The globalization of media allows brand placements subtle ways to reach local and
international consumers. We often discuss product placement in american movies but sometimes forget about other countries. The main “competitor” of Hollywood is obviously Bollywood.
How does product placement work in Bollywood?
After my trip to India (which explains why I did not post for a while), I realized that product placement is a communication tool often used in Bollywood movies.
- Product Placement in Bollywood
A growing example of brand placements in non-US media is the Hindi film industry in India. Increasingly, Bollywood producers are accepting cash from multinational advertisers. Yet, little is known about how Indian consumers respond to such initiatives.
Bollywood offers an enormous production output (approximately 1000 films/year), compared with Hollywood (473 in 2003, Motional Picture Association of America, Inc.). Bollywood benefits from a large audience eager for consumption. Indian consumers are considered to be sophisticated and savvy, even transcending language or class boundaries.
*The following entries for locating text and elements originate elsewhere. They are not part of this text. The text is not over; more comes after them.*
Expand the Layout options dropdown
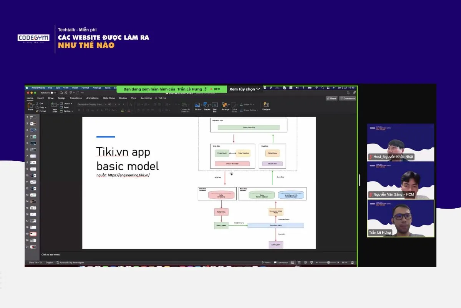Viewport: 461px width, 308px height. click(x=66, y=104)
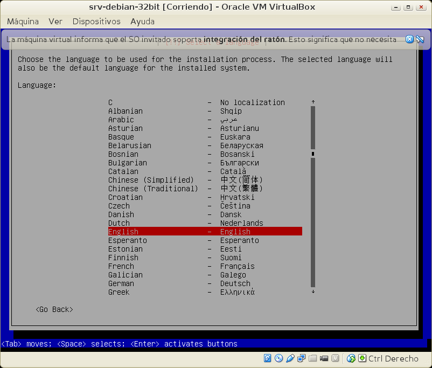Click the don't-show-again notification icon
432x368 pixels.
[x=420, y=39]
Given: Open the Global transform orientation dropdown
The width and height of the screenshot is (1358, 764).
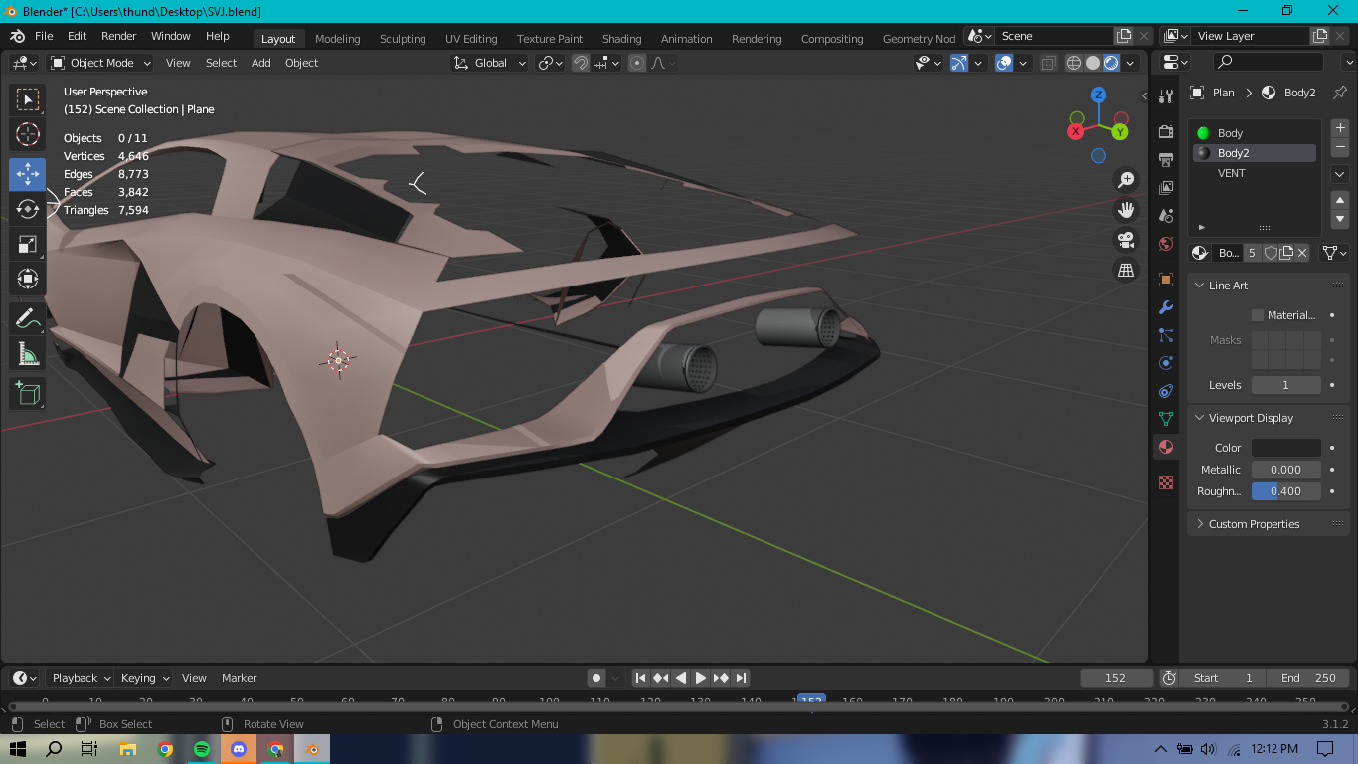Looking at the screenshot, I should (x=490, y=63).
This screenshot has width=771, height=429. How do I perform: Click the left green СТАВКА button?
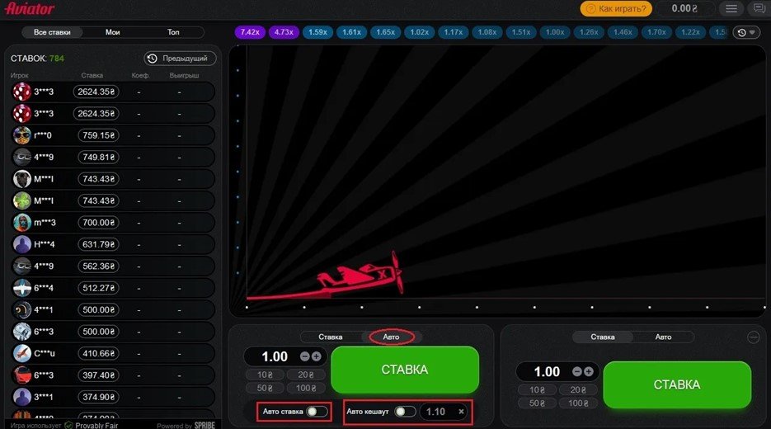405,370
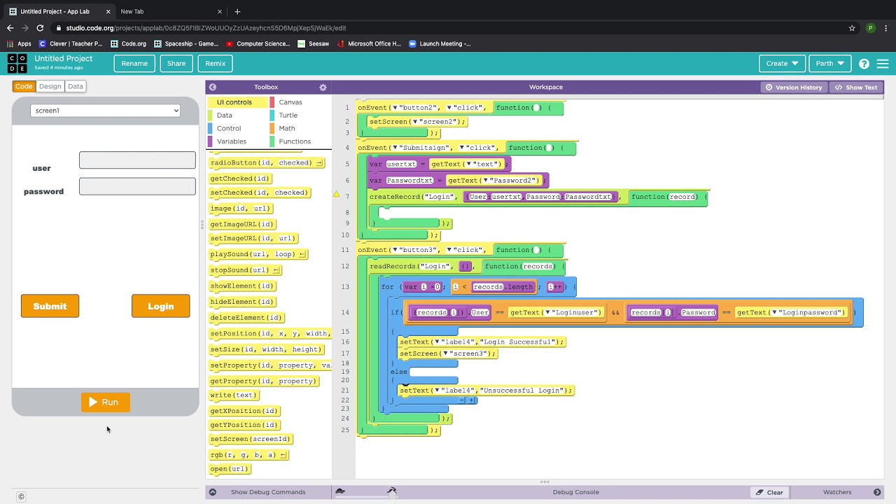The image size is (896, 504).
Task: Select the Variables toolbox category
Action: (232, 141)
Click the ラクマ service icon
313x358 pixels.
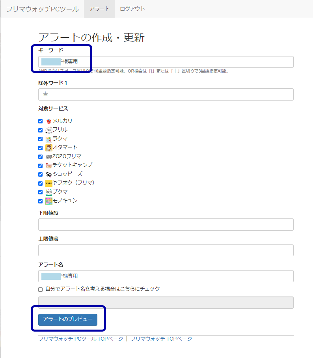pos(49,139)
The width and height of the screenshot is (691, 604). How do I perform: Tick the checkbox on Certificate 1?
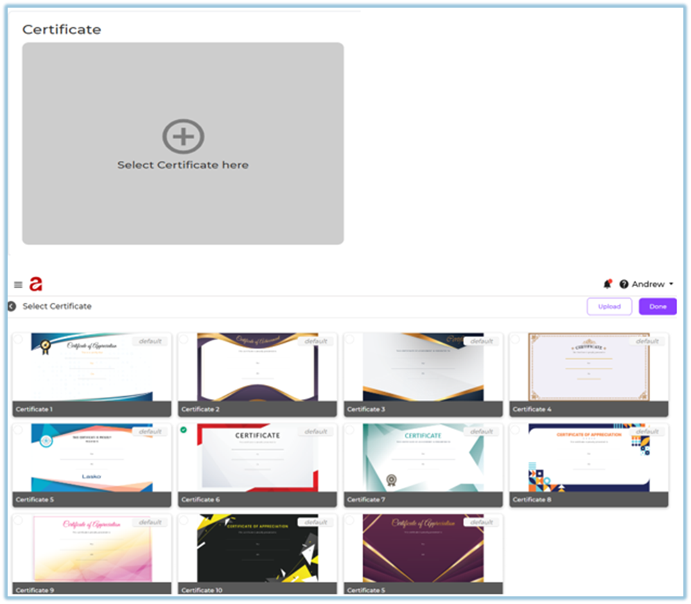click(x=18, y=339)
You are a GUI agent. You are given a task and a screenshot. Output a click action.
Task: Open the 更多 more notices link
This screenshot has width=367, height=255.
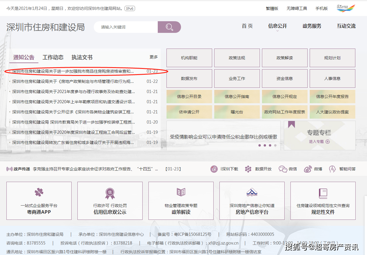pos(153,57)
In India, films are relatively inexpensive to produce. However, they are largely self-financed. Before, Indian brands were shown in background, usually within the songs. In the past ten years, multinational brands have looked to local media to reach Indian market. They are nowadays, in the daily lives of Indians.
For example, Coca-Cola plays an increasingly prominent role in scripts. In Taal (1991, ‘Rhythm’) the lead couple romance over a bottle of Coke and in Mohabbatein (2001, ‘Loves’), verbal mentions of Coca-Cola become prominent.
- Cultural impact
Cultural values and communication styles influence advertising persuasion and can influence the way consumers process product placements. India is seen as a collectivist culture, individuals are primarily motivated by the norms of those collectives. However, they are also considered vertical coUectivists, given to their desire to stand out from others and the caste system. If we look at the Hofstede’s cultural dimensions model (2001), India scores high in the cultural dimension power distance and verticality (individualist vs collectivist), showing that status in the hierarchy are important. Looking up to successful people in the hierarchy (such as celebrities) is also really important in this country. Even temples are constructed for some of them. Thus, brands placed in the hands of characters admired by the audience may be really effective. The important adherence to in-group norms can also influence the brand selection. The Indian audience is emotionally involved with onscreen actors, and always looked to the actors and actresses for new trends, fashions, and hairstyles. Another important factor is that, even if Indians are devoted to religion, materialism is seen as belonging to the same realm of experience.
Indian communication is characterized as group-explicit non-verbal style and symbols are important in advertising. The message is explicite but through non-verbal communications. Individuals in high-context cultures look to visual symbols to communicate. Indians may be more apt to note brand symbolism in films. Moreover, it can be more enhanced for those who are conscious of brands.
The length of Bollywood movies (they typically last 3 hours) offers additional opportunities for brand placements.
The trend of weaving a product into the storyline has become common in the Hindi film industry in the past few years. Recent films, such as Fashion (2008; featuring Sunshine and Kimaya) and Dostana (2008; featuring the magazine Verve) included several brands that were integral to the movies’ themes.
As product placement is really important, most Bollywood movie producers have separate departments to handle it in their movies.
Even if some researchers have studied explicit measures of product placement effectiveness (memory), implicit measures should be explored (such as brand evaluation and choice).